Work instruction -
A single number is the whole answer: the tally of lines in the data below that include the word "next".

Records excerpted from a collection
^^^^
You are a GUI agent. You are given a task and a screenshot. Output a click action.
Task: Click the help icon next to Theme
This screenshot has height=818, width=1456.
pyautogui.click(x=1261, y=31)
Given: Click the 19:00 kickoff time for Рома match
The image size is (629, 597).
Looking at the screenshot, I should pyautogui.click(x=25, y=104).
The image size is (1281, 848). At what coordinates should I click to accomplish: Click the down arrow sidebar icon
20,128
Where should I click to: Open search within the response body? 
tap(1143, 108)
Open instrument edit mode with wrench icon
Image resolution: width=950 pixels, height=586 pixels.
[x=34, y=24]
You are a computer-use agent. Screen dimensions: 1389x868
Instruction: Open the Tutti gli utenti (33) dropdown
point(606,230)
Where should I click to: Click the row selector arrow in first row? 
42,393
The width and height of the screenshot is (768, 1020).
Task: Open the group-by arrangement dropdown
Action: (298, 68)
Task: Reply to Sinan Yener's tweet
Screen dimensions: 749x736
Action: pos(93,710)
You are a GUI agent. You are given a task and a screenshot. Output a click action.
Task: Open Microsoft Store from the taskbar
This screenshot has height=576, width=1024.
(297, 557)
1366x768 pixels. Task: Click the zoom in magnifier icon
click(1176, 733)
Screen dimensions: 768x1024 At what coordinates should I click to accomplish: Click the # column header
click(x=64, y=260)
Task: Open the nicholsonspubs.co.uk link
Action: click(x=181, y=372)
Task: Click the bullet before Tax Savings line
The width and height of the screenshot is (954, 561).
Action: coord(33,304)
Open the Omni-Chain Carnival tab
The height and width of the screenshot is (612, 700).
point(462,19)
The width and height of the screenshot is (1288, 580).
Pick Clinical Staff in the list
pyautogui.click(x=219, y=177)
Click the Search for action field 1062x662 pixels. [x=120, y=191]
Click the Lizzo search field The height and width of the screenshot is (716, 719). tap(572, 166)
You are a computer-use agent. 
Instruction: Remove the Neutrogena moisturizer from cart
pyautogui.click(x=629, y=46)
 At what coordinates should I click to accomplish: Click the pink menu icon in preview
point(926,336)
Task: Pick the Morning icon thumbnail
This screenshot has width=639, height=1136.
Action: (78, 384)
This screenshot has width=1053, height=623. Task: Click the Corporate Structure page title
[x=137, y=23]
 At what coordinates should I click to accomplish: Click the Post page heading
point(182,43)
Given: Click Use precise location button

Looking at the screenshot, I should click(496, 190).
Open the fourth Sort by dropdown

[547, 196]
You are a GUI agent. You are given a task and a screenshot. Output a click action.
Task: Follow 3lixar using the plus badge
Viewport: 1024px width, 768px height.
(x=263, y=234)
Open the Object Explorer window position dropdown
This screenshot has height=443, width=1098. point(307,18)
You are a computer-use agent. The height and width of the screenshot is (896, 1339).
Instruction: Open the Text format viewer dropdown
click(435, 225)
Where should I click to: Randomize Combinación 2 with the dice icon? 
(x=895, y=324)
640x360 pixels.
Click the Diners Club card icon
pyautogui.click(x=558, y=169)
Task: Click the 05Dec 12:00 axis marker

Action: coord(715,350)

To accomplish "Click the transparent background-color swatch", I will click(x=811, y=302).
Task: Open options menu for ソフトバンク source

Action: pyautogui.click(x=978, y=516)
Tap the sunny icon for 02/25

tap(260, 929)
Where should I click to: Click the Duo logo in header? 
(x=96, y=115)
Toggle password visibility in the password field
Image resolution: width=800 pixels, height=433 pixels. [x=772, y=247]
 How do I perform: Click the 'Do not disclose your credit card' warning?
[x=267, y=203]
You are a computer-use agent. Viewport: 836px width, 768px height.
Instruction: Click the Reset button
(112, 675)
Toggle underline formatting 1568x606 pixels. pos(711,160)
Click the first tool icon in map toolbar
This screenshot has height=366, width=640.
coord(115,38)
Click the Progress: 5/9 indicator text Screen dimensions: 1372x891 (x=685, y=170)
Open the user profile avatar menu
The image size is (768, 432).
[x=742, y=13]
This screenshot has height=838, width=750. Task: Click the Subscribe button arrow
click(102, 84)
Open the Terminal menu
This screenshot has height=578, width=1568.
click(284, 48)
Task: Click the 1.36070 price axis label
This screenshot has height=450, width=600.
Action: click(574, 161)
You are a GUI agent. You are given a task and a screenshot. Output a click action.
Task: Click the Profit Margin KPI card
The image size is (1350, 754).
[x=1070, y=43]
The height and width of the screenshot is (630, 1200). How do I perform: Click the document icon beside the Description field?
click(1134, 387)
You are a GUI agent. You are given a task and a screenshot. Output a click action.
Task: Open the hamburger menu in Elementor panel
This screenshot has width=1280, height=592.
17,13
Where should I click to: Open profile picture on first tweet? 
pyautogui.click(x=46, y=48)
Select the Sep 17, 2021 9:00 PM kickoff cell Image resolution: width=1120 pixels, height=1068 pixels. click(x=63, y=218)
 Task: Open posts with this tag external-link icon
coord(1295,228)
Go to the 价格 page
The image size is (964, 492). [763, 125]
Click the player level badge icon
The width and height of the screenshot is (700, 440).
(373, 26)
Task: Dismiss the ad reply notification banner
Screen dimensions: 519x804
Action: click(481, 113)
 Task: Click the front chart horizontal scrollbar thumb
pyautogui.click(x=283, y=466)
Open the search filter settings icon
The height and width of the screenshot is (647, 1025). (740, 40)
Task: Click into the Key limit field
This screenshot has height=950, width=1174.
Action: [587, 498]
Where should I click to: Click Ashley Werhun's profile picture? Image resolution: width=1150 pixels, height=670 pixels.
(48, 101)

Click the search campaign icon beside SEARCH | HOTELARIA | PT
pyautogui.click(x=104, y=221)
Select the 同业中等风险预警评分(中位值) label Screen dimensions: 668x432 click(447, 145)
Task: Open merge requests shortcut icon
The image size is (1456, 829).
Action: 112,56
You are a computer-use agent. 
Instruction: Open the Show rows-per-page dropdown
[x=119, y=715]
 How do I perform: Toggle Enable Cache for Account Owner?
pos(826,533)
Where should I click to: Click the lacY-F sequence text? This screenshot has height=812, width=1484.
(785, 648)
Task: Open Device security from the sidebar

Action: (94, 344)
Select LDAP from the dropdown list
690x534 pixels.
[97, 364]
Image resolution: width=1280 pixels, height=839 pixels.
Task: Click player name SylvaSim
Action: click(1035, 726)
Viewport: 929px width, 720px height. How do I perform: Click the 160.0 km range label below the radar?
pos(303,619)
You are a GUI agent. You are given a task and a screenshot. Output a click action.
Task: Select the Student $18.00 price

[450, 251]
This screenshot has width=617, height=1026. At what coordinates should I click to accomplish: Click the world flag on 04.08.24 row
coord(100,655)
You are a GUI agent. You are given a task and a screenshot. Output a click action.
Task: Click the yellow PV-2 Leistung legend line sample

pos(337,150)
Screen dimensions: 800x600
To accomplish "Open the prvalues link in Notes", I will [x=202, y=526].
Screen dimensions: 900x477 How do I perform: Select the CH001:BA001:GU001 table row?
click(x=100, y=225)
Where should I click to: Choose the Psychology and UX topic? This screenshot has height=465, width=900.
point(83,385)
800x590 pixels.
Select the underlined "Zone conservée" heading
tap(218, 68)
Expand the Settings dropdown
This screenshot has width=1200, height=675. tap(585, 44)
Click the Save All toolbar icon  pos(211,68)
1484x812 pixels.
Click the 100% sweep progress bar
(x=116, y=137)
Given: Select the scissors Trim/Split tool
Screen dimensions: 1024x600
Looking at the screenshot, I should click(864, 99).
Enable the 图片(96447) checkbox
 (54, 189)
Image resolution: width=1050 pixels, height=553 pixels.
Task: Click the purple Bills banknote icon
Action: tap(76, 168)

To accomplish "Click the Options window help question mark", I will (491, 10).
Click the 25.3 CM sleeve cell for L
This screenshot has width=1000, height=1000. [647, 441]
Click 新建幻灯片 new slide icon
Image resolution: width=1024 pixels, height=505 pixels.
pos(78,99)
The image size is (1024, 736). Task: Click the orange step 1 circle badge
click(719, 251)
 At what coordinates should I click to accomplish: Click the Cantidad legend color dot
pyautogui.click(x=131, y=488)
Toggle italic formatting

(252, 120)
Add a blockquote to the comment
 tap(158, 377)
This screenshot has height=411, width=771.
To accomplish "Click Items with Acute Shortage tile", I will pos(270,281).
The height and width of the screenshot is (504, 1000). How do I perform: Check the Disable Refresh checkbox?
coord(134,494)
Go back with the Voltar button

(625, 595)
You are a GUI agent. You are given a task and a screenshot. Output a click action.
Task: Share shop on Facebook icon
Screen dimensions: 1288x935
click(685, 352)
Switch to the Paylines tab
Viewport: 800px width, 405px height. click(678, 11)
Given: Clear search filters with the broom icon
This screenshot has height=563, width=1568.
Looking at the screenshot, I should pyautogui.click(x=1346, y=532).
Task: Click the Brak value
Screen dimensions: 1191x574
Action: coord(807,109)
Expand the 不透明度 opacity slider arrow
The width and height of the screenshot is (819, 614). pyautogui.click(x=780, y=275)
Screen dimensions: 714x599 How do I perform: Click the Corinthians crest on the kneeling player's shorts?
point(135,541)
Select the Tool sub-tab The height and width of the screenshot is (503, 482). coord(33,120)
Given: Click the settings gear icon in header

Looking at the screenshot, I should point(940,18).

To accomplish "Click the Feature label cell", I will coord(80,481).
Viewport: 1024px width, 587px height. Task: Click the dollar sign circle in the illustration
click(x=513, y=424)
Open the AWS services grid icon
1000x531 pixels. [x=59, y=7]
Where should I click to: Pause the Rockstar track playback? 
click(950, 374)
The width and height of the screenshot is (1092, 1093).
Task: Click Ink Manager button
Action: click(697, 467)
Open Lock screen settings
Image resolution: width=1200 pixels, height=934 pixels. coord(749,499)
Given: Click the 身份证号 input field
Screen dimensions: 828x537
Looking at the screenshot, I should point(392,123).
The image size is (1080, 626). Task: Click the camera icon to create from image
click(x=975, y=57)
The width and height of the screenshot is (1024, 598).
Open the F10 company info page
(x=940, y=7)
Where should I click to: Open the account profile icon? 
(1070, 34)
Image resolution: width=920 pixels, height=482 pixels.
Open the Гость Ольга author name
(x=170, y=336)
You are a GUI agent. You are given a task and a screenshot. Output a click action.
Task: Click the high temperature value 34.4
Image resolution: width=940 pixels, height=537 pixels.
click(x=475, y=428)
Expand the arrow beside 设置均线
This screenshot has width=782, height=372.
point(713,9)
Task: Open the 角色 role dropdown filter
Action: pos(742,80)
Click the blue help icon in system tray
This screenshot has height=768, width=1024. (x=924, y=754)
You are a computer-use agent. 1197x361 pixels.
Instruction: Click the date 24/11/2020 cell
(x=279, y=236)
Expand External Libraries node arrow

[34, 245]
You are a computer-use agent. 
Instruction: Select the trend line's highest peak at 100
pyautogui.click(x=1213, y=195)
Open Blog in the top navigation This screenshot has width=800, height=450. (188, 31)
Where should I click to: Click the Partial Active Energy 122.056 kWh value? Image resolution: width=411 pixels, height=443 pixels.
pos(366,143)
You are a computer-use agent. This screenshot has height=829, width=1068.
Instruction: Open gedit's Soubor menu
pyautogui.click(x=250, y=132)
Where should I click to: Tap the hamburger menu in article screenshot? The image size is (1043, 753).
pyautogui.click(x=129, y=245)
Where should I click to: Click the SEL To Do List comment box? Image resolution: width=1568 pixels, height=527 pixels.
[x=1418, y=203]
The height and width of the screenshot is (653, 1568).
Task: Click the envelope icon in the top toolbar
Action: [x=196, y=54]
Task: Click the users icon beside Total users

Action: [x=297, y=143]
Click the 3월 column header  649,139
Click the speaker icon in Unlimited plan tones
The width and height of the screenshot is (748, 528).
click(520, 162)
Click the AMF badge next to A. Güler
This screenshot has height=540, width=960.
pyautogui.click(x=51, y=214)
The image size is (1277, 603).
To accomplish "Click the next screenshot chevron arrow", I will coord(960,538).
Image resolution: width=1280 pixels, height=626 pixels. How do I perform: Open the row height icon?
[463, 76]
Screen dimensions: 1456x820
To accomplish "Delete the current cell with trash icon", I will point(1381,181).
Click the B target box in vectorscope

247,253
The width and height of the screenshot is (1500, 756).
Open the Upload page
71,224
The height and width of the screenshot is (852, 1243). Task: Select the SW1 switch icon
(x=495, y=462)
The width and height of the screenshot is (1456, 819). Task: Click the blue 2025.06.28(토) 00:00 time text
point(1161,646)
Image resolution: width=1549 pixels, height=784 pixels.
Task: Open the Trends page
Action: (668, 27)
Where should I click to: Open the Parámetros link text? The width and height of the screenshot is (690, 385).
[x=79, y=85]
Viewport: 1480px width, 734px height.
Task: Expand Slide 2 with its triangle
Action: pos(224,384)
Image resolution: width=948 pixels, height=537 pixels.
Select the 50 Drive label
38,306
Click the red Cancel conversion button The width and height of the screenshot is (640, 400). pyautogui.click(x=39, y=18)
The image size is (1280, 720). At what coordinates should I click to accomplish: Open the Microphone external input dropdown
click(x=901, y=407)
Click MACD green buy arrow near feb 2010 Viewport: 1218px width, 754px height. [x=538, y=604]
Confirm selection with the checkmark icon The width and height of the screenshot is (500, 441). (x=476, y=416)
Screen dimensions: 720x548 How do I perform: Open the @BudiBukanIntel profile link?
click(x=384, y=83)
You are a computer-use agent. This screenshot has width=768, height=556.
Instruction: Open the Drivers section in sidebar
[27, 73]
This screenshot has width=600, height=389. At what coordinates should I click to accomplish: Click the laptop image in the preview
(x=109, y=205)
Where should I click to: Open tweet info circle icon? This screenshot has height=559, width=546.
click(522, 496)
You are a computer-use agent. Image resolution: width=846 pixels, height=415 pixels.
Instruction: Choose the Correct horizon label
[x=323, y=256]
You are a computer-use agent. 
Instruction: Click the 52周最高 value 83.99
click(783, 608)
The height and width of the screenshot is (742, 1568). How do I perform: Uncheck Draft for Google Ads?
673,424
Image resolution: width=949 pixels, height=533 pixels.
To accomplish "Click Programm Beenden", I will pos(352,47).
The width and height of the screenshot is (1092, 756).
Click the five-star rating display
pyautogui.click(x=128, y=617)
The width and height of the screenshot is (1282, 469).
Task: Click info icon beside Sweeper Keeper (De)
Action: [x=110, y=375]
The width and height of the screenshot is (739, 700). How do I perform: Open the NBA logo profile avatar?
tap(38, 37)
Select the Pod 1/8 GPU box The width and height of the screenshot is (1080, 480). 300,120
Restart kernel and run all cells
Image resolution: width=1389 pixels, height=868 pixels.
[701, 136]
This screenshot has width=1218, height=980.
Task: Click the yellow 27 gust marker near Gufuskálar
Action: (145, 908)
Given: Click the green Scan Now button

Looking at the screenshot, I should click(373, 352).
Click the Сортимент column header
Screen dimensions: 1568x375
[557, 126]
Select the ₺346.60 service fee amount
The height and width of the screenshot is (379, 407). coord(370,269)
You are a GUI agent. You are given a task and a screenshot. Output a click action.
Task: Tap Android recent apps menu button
^^^^
Solution to the problem -
3